No conjunto, asculta-se o murmúrio subliminar
de discussões envolvendo a história, a antropologia,
a estética, a ética, as ciências sociais e
a teoria da cultura, bem como as revoluções operadas
por Darwin e Freud na consciência humana. Sem recorrer a
muitas citações explícitas, o texto parece
jorrar de uma paciente e original ruminação de tudo
que o autor já estudara, e que devolve, digerido e retrabalhado,
a seu leitor. A linguagem, extremamente erudita, nunca soa cansativa
ou pedante, dada a elegância da construção.
Em alguns momentos, a combinação de profundidade
de pensamento com a limpidez da sintaxe faz pensar nos poetas
metafísicos ingleses. Sim, pois o rigor da exposição
não exclui o poético, às vezes com reverberações
bíblicas. Leia-se esta introdução a um dos
temas centrais, a origem e a evolução da linguagem
humana:
No princípio era o OBJETO.
Havia o sol o monte o rio a planta a ave o peixe o quadrúpede
o homínida. Mas eram coisas ainda sem nome, adhuc sine
nómine res, porque ainda não existia o SUJEITO.
Um dia, na paciência genésica
das origens, dois homínidas começaram a manifestar,
pela voz, a representação de uma idéia.
Eram eles Primo e Secundo. Aí começaram a ter
nome o sol o monte o rio a planta a ave o peixe o quadrúpede.
E o homínida
se fez homem, et homo factus est, ao se fazer SUJEITO, frente
a frente com O OBJETO.
A esse objeto ele foi transformando em
"reais", internados no espírito, o seu espírito
de Sujeito. E esses reais eram repercussões dos procedimentos
do Objeto. E essas repercussões eram associáveis
a vozes com que a fala de Primo, dirigida a Secundo, foi sendo
capaz de veicular as imagens do Universo.
######
▶ **Tarefas e exercícios**:
1/ Reescreva em forma de lista o parágrafo do trecho que começa com "No conjunto, asculta-se", mantendo seus fatos principais.
2/ Transcreva do trecho a passagem que vai de "Em alguns momentos, a" a "de uma idéia.".
######
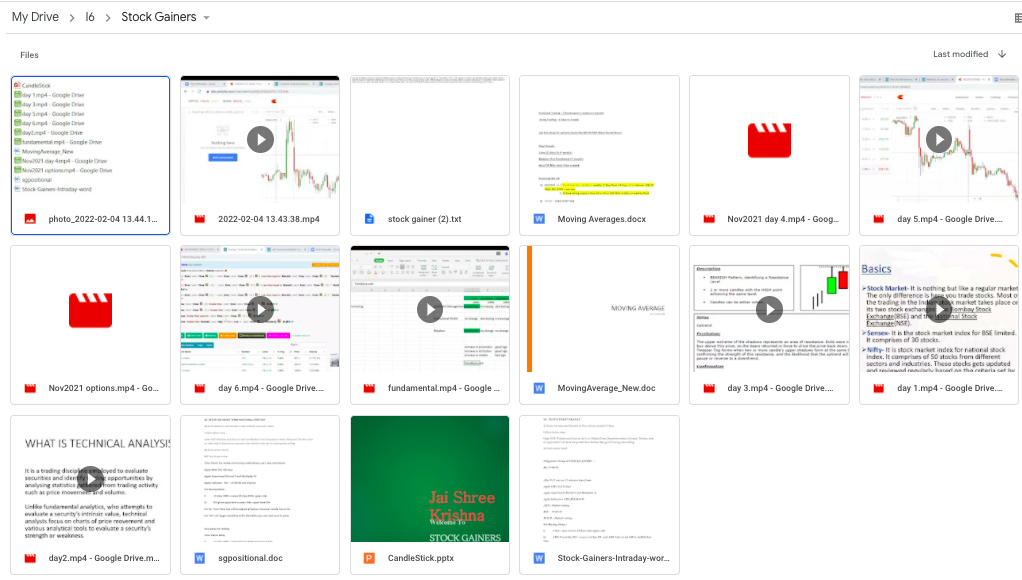Select the Nov2021 options.mp4 file
This screenshot has height=580, width=1022.
103,388
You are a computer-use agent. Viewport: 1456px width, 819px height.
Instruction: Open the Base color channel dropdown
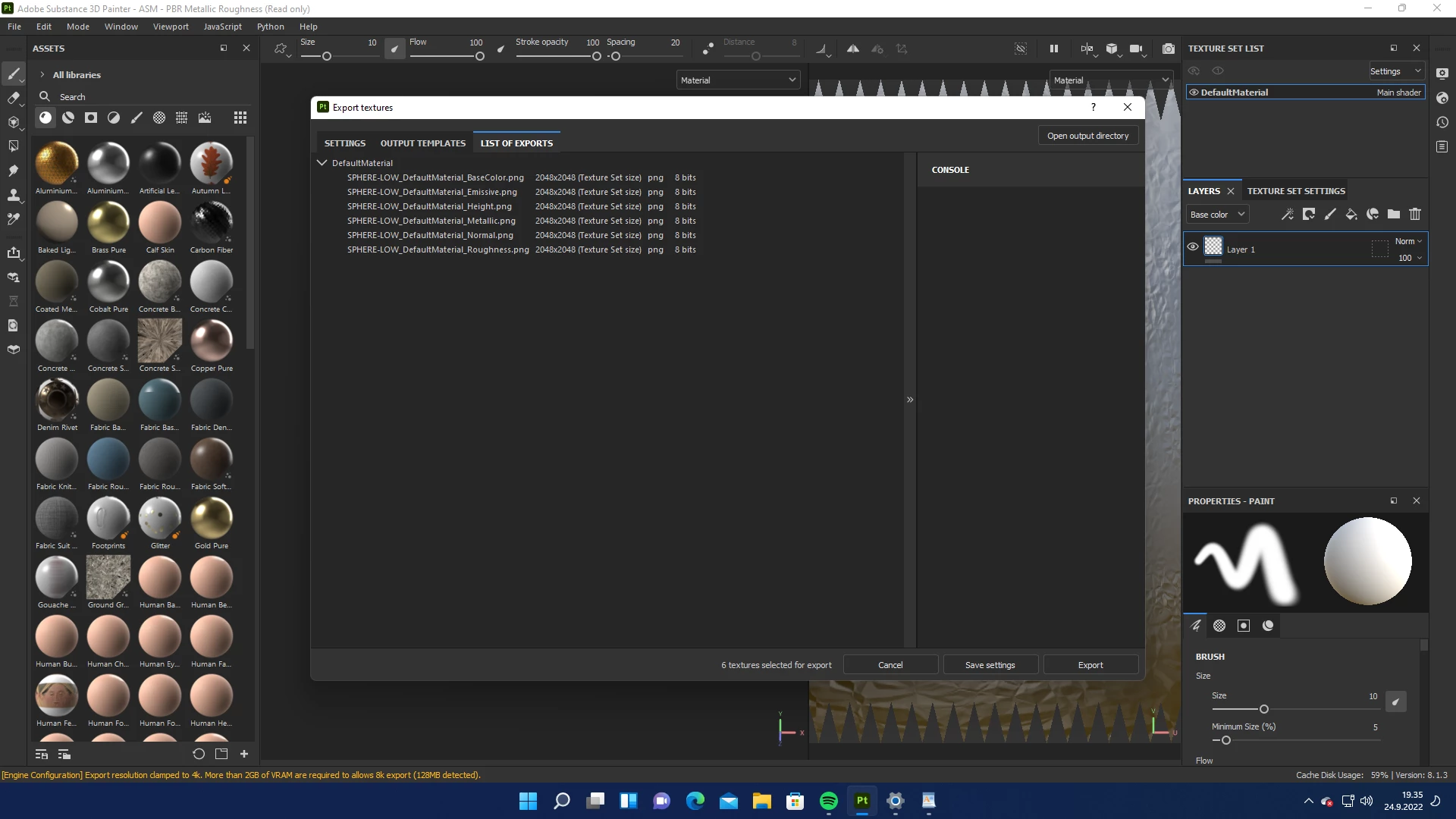(x=1217, y=215)

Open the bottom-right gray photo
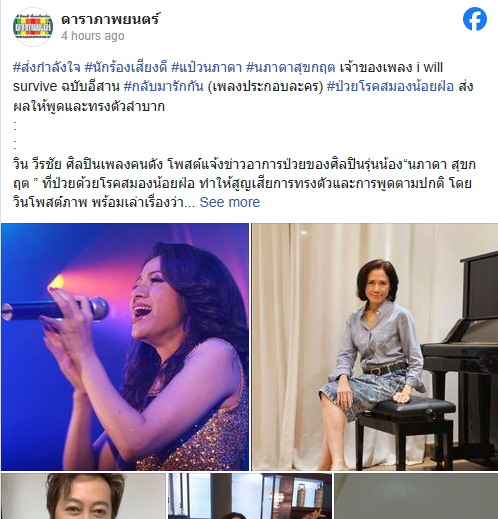[x=416, y=496]
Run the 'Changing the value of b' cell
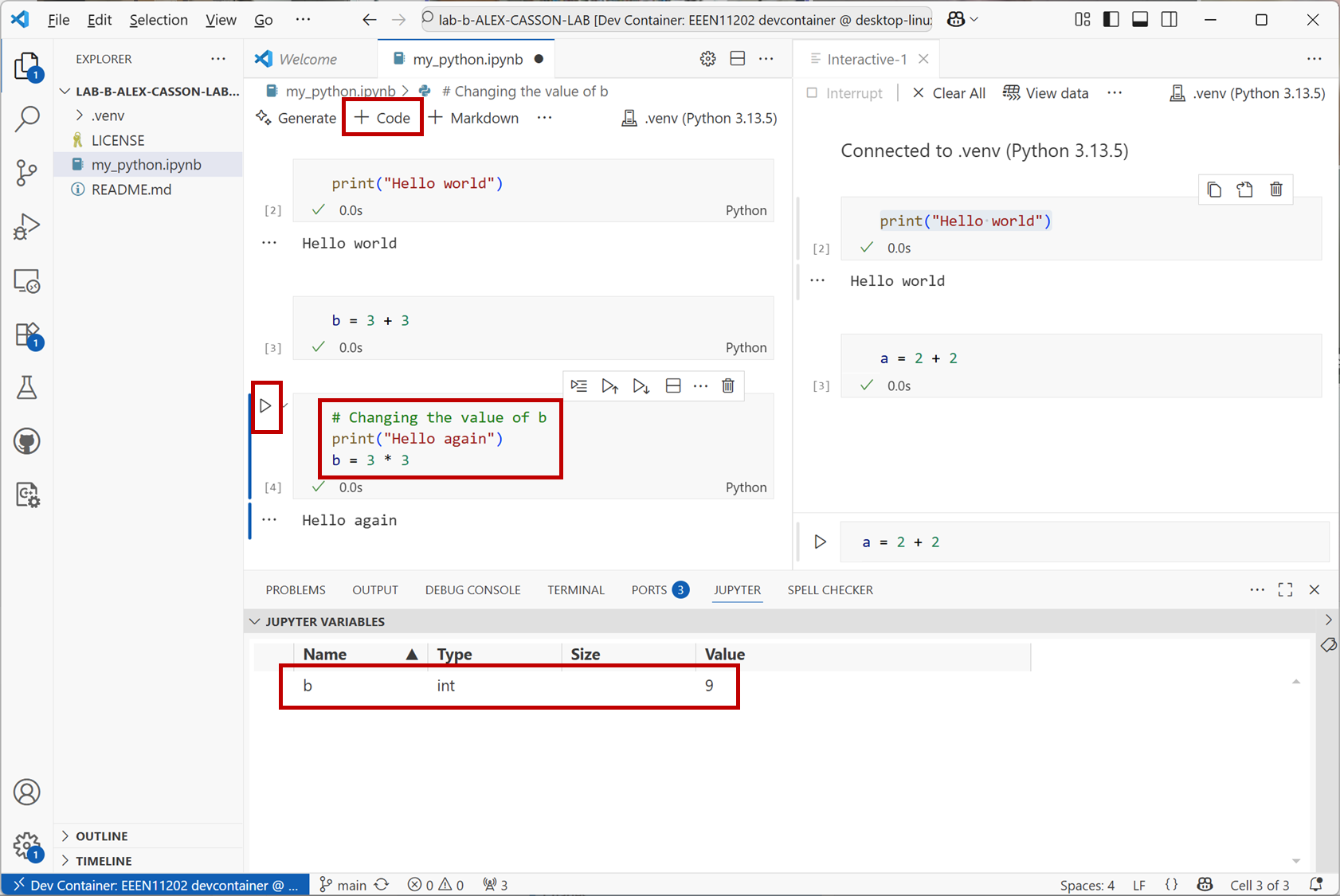The height and width of the screenshot is (896, 1340). click(266, 406)
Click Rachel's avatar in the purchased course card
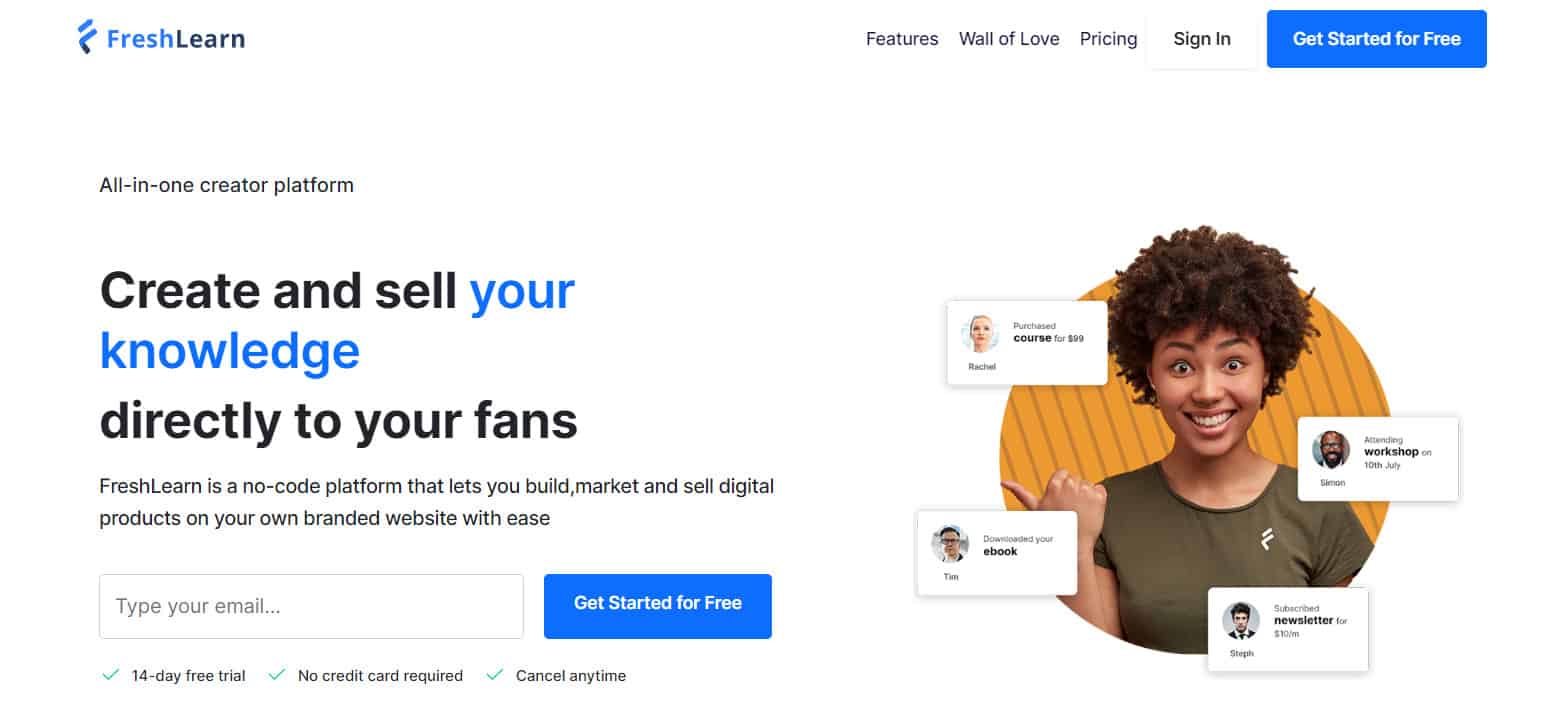Image resolution: width=1562 pixels, height=721 pixels. (x=980, y=334)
######
▶ **Respostas às tarefas**:
1/
- Ao fundo, percebem-se discussões sobre história, antropologia, estética, ética, ciências sociais e teoria da cultura, além das revoluções operadas por Darwin e Freud na consciência humana.
- Com poucas citações explícitas, o texto parece nascer de uma ruminação paciente e original de tudo o que o autor já estudara, devolvido ao leitor digerido e retrabalhado.
- A linguagem é extremamente erudita, mas nunca soa cansativa ou pedante, graças à elegância da construção.
- Em alguns momentos, a combinação de profundidade de pensamento com limpidez da sintaxe faz pensar nos poetas metafísicos ingleses.
- O rigor da exposição não exclui o poético, às vezes com reverberações bíblicas.
- Como exemplo, vem a introdução a um dos temas centrais: a origem e a evolução da linguagem humana.

2/
Em alguns momentos, a combinação de profundidade
de pensamento com a limpidez da sintaxe faz pensar nos poetas
metafísicos ingleses. Sim, pois o rigor da exposição
não exclui o poético, às vezes com reverberações
bíblicas. Leia-se esta introdução a um dos
temas centrais, a origem e a evolução da linguagem
humana:
No princípio era o OBJETO.
Havia o sol o monte o rio a planta a ave o peixe o quadrúpede
o homínida. Mas eram coisas ainda sem nome, adhuc sine
nómine res, porque ainda não existia o SUJEITO.
Um dia, na paciência genésica
das origens, dois homínidas começaram a manifestar,
pela voz, a representação de uma idéia.